[Opening DATA EXTRACT section]

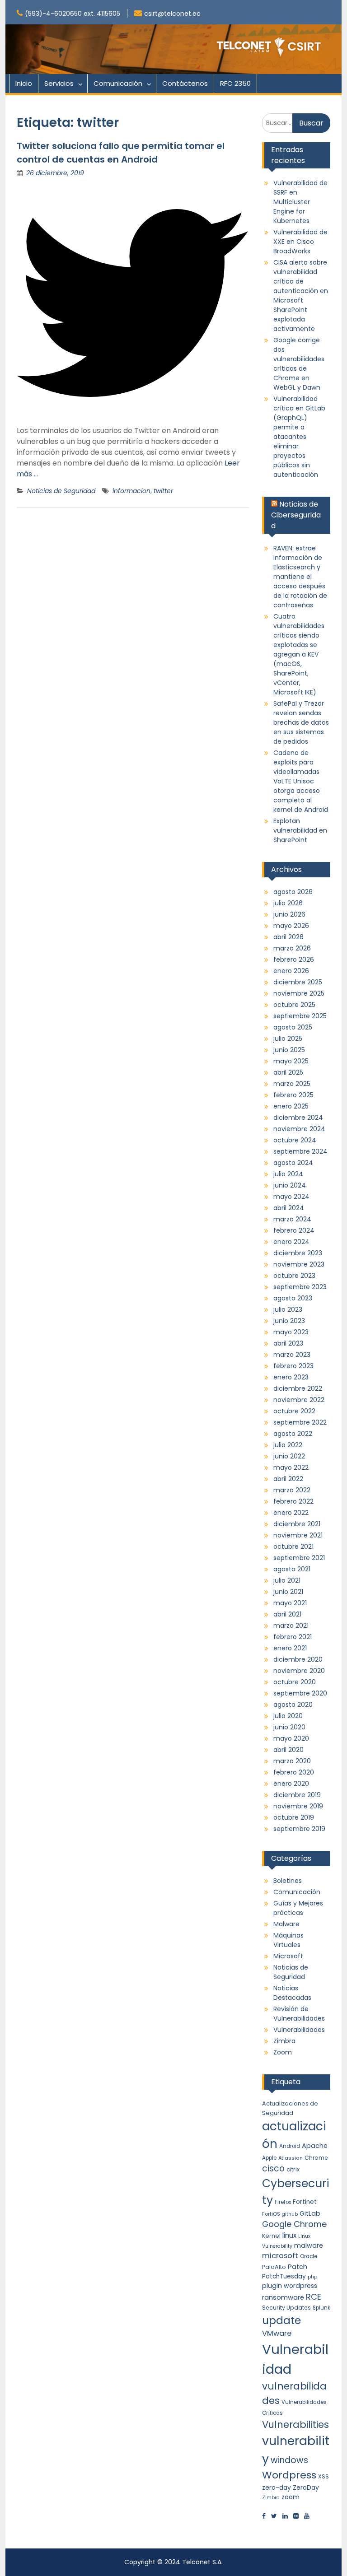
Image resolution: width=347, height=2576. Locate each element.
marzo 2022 (291, 1490)
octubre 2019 (293, 1817)
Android (289, 2146)
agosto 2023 (292, 1298)
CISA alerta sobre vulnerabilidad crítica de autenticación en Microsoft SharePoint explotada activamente (300, 295)
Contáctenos (185, 83)
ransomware (283, 2297)
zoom (290, 2496)
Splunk (321, 2307)
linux (289, 2235)
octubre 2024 (294, 1140)
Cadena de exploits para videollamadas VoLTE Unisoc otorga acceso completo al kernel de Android (300, 781)
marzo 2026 (292, 948)
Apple (269, 2157)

[Closing DATA EXTRACT section]

**WHAT THIS TASK INVOLVES**
Working from the entries above, find every line in which the word "Android" occurs and copy it.

**COMPLETED TASK**
Android (289, 2146)
Cadena de exploits para videollamadas VoLTE Unisoc otorga acceso completo al kernel de Android (300, 781)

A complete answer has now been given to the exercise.